Work item ->
All that is wanted is an exact copy of the line containing "Toys (355, 679)" and the lines after it, through the end of the records.

Data extracts ->
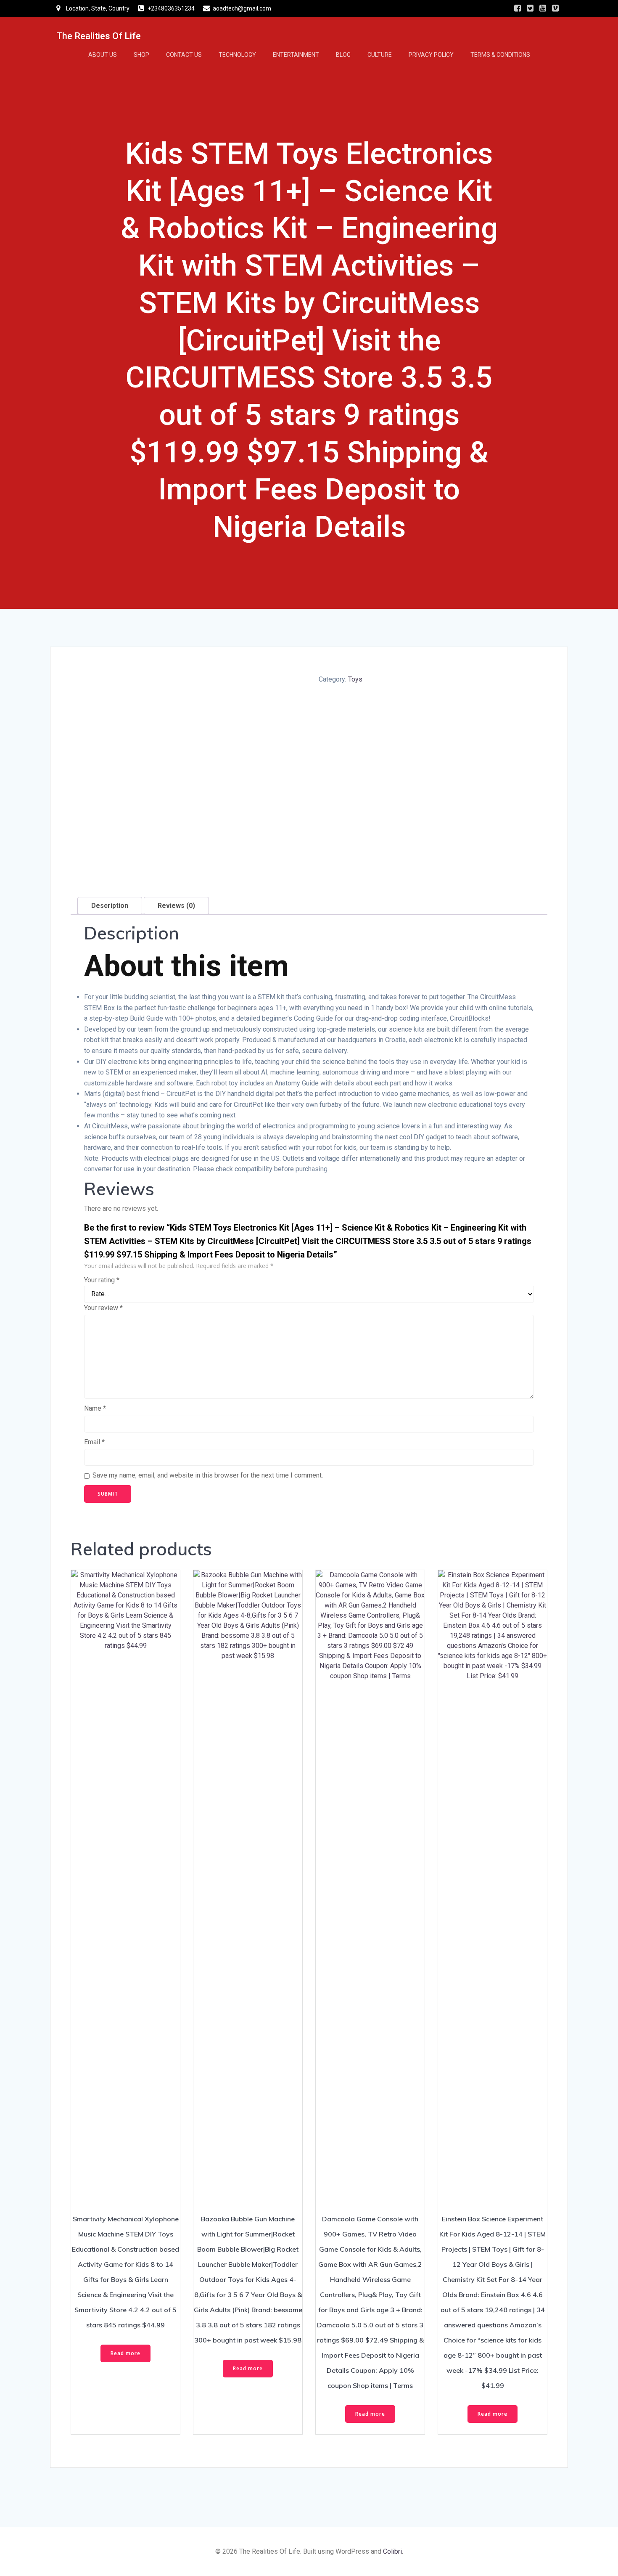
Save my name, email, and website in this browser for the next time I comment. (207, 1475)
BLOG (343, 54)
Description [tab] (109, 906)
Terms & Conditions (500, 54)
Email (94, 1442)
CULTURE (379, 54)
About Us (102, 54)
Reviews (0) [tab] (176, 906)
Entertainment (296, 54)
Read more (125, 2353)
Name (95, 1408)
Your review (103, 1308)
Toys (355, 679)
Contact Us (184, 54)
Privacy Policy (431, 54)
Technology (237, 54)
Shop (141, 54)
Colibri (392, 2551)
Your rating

Output below ->
Toys (355, 679)
Contact Us (184, 54)
Privacy Policy (431, 54)
Technology (237, 54)
Shop (141, 54)
Colibri (392, 2551)
Your rating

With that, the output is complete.